Ramblers Way

24 May

2013-04-08 03.56.53

I don’t typically go into great lengths over consumer ethics with this site, though I have my opinions. If you’ve been reading along through the years, you’ll notice I focus on what is normally referred to as “heritage brands”. This broad term, to me at least, can describe a brand with a rich history, but more accurately describes a brand that focuses on craftsmanship and quality over mass production, price scaling, and distribution. In this vein, a company like Brooks Brothers is not a heritage brand, though often the products made for them are made by heritage brands (and in more cases, in Chinese factories).

It has been interesting living in Vermont these last few years. There are cultural and socioeconomic facets to this place that are more deeply rooted than I care to discuss, but a really interesting one is the crap economy. Vermont is a tiny state that produces VERY little for export. This little state however, in the mid 1800s, produced more wool and woolen goods than any other location in the US. Vermont had a massive wool industry, and in the space of 60 years, it fell flat due to a variety of circumstances that more or less equated to the industrial revolution, outsourcing production, and agricultural life being ended abruptly in favor of factory work. In short, people left Vermont, and its sheep pastures, to make quick money and live in cities. This ultimately destabilized the American wool industry for the next century, and left Vermont in a 100+ year economic recession.

Where am I going with all of this? Some woolens brands remain in New England, and new ones are popping up.

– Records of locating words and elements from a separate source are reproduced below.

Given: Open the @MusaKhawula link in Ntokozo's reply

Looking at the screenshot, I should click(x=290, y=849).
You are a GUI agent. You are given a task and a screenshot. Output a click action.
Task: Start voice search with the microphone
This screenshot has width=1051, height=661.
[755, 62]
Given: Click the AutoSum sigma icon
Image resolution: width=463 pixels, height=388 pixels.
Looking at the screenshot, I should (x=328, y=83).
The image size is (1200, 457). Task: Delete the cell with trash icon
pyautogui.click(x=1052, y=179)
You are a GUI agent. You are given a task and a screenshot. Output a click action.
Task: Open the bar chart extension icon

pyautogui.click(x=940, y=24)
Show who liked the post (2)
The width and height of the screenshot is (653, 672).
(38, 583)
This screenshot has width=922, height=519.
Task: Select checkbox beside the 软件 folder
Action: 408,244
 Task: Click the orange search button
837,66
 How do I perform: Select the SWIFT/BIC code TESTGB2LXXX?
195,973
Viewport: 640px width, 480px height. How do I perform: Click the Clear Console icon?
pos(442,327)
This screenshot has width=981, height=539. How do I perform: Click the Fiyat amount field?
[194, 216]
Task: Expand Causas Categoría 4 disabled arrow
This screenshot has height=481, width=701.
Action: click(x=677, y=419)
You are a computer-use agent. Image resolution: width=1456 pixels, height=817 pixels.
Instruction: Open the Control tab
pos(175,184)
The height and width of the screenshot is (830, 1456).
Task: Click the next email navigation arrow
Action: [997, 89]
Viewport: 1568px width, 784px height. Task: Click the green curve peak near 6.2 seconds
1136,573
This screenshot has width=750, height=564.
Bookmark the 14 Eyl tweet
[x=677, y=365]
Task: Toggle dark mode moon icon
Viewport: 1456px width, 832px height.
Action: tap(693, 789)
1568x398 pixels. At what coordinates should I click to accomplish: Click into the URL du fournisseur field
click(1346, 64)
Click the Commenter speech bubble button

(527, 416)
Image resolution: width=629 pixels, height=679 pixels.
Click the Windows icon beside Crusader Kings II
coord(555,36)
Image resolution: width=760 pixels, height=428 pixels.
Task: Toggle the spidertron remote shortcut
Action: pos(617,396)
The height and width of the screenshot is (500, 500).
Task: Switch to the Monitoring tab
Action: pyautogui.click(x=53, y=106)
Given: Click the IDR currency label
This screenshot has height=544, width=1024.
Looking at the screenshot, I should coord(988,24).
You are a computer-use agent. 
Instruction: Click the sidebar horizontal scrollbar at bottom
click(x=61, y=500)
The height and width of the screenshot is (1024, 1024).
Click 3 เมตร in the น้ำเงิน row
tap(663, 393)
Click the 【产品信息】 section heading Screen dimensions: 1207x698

One such  is Ramblers Way (named as an homage to the English walking tradition, not as play on words on the Sheep breed Rambouillet, or the English folk song ), a woolen goods brand based in Kennebunk Maine ( founded by Tom’s of Maine Tom and Kate Chappell).

Check out their beliefs statement page. Any brand that commits to quality, sustainability, and local industry is a great one in my book. All of this is well and good, but they also make a really attractive line of woolens, and (dare I say it) sweaters. One in particular is their Shawl Neck Fisherman.